On September 9, Understood, with the American Academy of Pediatrics, UnidosUS, and CCSSO, hosted a virtual Town Hall featuring discussions with parents, pediatricians, teachers, and experts about how to address academic and emotional challenges that may arise this school year, and ways to make it a positive experience for all. View a full recording of the event on our YouTube or Facebook channels.
The discussion ranged from virtual and in-person learning challenges, to IEPs and 504 plans, to how to start conversations with pediatricians, teachers, and families, and beyond.
Key takeaways from some of the panelists:
- Noticing and observing your child’s behaviors is a critical first step. “You are the expert on your child. If you’re seeing any changes in behavior — sleep changes, eating changes, if they’re not having an easy time paying attention, or they’re frustrated easily — these are all clues that can help us start the conversation,” said Nerissa Bauer, MD, MPH, FAAP, a behavioral pediatrician with the American Academy of Pediatrics.
- Know your rights as a parent. “Families should know they have rights and that they are not alone as they are looking for support for their children. You are truly the expert on your child’s needs and development,” said Maria Moser, senior director of education programs at UnidosUS.
- Navigating virtual and in-person learning is challenging, but there are options to help create a better learning environment for your child. “As a parent, it’s really important for you to reach out to the school and teacher and ask them for what your child needs. ‘Can my child have the notes for this ahead of time? Can my child have a video to go back to? Can my child record this audio?’ You have all these different ways for your child to interact with the information,” said Amanda Morin, director of thought leadership and expertise at Understood.
Parents and teacher panelists also shared their firsthand perspectives on the new school year:
- Parent-teacher collaboration has never been more important. “This last year and a half has taught us yet again how important it is for teachers and families to be really proximate — to really rely on each other and support each other. One can’t do what they do without the other,” said Juliana Urtubey, 2021 National Teacher of the Year.

▶ [Source information]:
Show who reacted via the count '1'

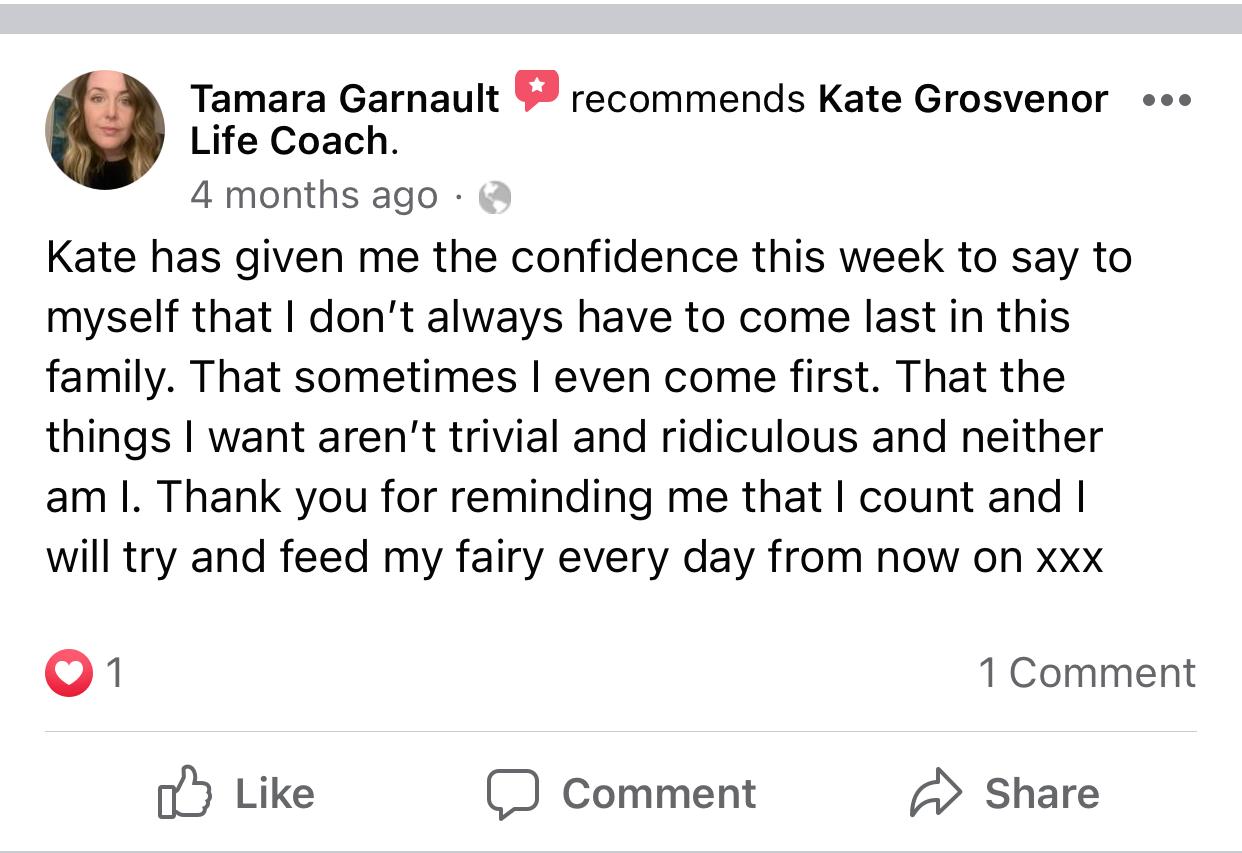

* * *

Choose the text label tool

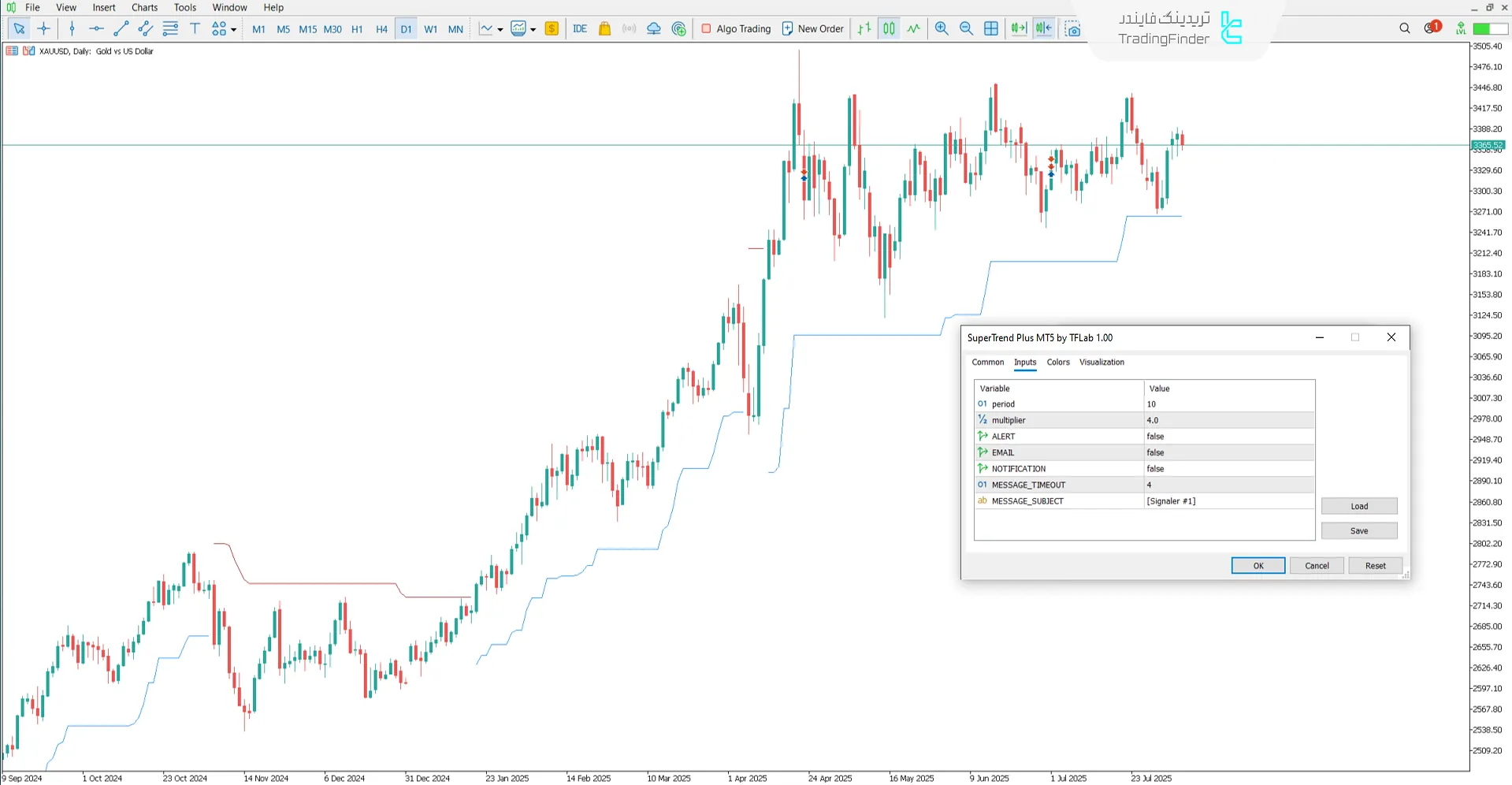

▶ [What you should do]: Summarize the Town Hall text in two sentences.

▶ [Output for this exercise]: On September 9, Understood hosted a virtual Town Hall with the American Academy of Pediatrics, UnidosUS, and CCSSO, where parents, pediatricians, teachers, and experts discussed academic and emotional challenges of the school year, including virtual and in-person learning, IEPs and 504 plans, and how to start conversations with pediatricians, teachers, and families. Panelists urged parents to notice changes in their child's behavior, know their rights, and ask the school and teacher for what their child needs, and they stressed that parent-teacher collaboration has never been more important.